SELECTED PASSAGE →
Despite that record, almost all of the top Khmer Rouge leaders have lived openly in Cambodia since the death of their historic leader, Pol Pot, in 1998. They include Nuon Chea, Pol Pot's deputy in the Khmer Rouge regime, who has been linked to the deaths of hundreds of Cambodians at a torture center in downtown Phnom Penh.
The UN General Assembly has long called for trials against these individuals, but negotiations between the UN and Phnom Penh over how this could be accomplished broke up early last year after Hun Sen, who was himself a Khmer Rouge soldier in the early 1970s, got parliament to approve a law establishing a court that failed to meet minimum UN requirements.
Among other problems, the law failed to allow for an independent prosecutor who was not subject to the government's direction or to provide for the protection of witnesses. Those flaws, as well as a provision that the majority of judges must be Cambodian, made it clear, according to the rights groups, that the tribunal would not be sufficiently independent of the government's influence.

TASK DETAILS → In the passage on Khmer Rouge leaders in Cambodia, what position did Nuon Chea hold in the Khmer Rouge regime? Please answer briefly.

MATERIAL →

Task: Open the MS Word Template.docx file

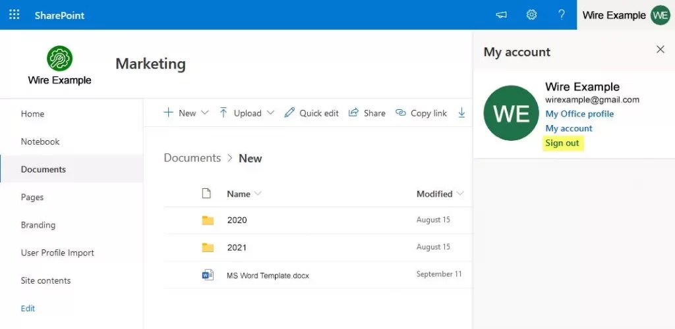Action: coord(268,275)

OUTPUT OF THE TASK → Pol Pot's deputy.